#### Dataset entries
----

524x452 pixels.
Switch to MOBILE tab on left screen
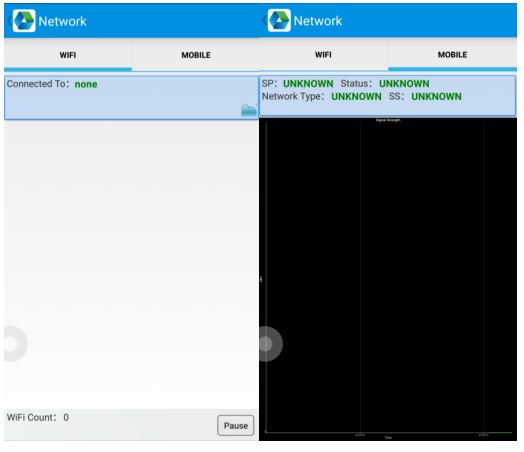click(x=196, y=55)
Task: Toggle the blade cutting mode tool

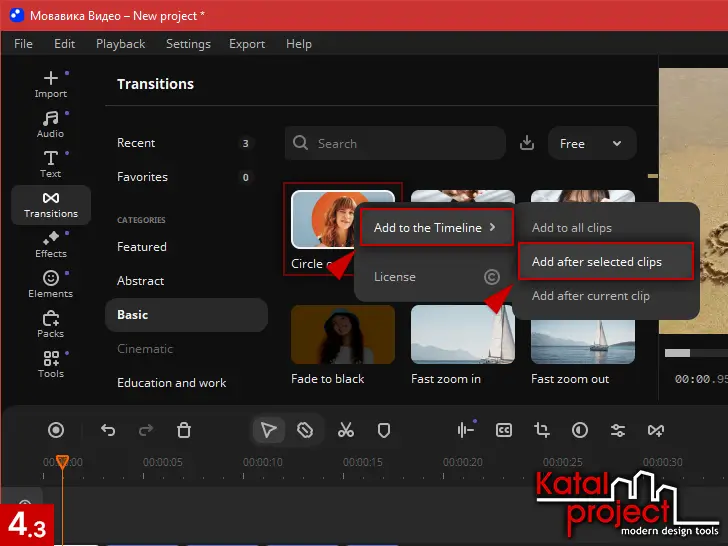Action: click(306, 430)
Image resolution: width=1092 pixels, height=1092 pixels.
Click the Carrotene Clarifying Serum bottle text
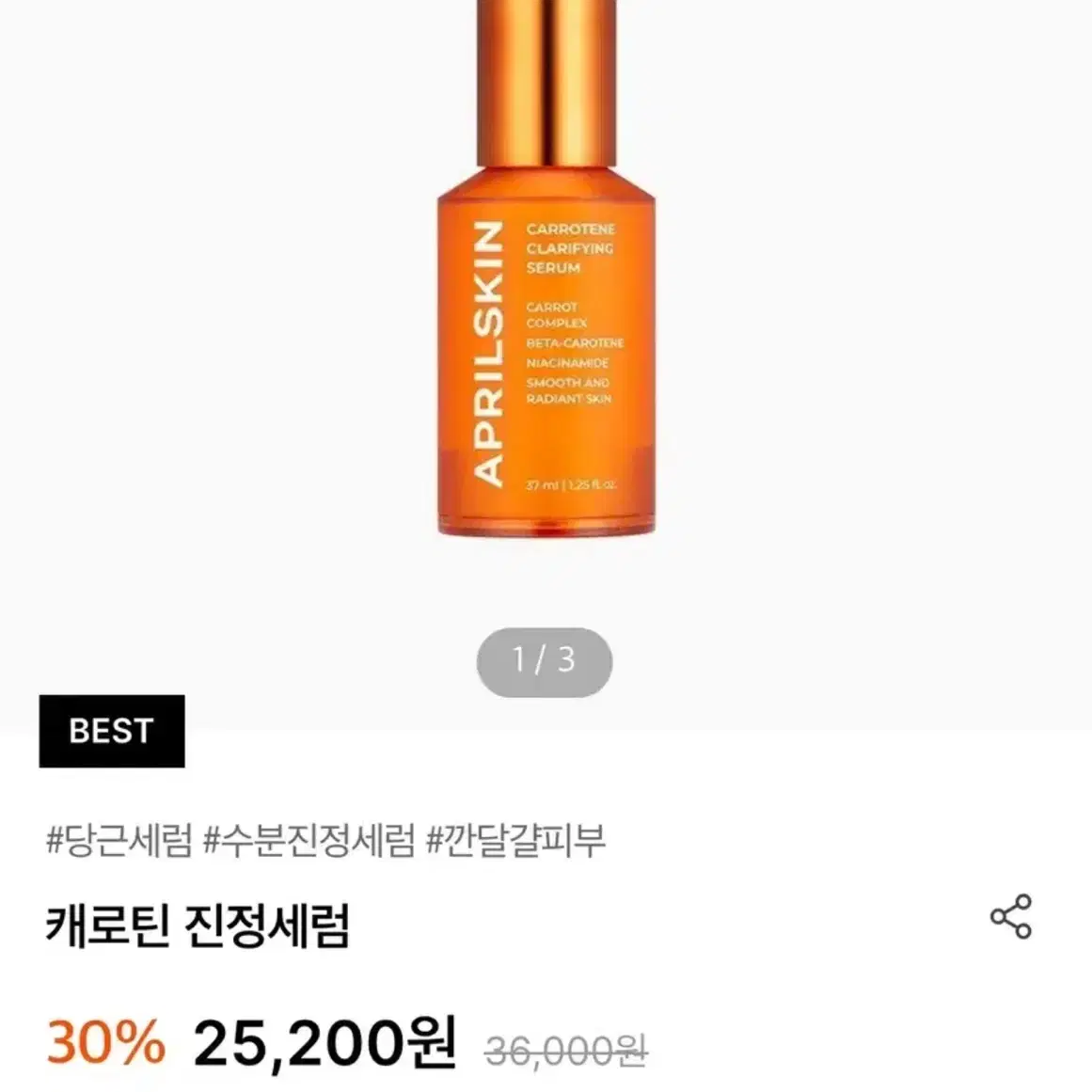point(570,248)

----

#### Your objective
Copy each line of the listing exactly, skipping any picture.

#### Answer
524x452 pixels.
Switch to MOBILE tab on left screen
click(x=196, y=55)
Task: Toggle the blade cutting mode tool

Action: click(306, 430)
Image resolution: width=1092 pixels, height=1092 pixels.
Click the Carrotene Clarifying Serum bottle text
point(570,248)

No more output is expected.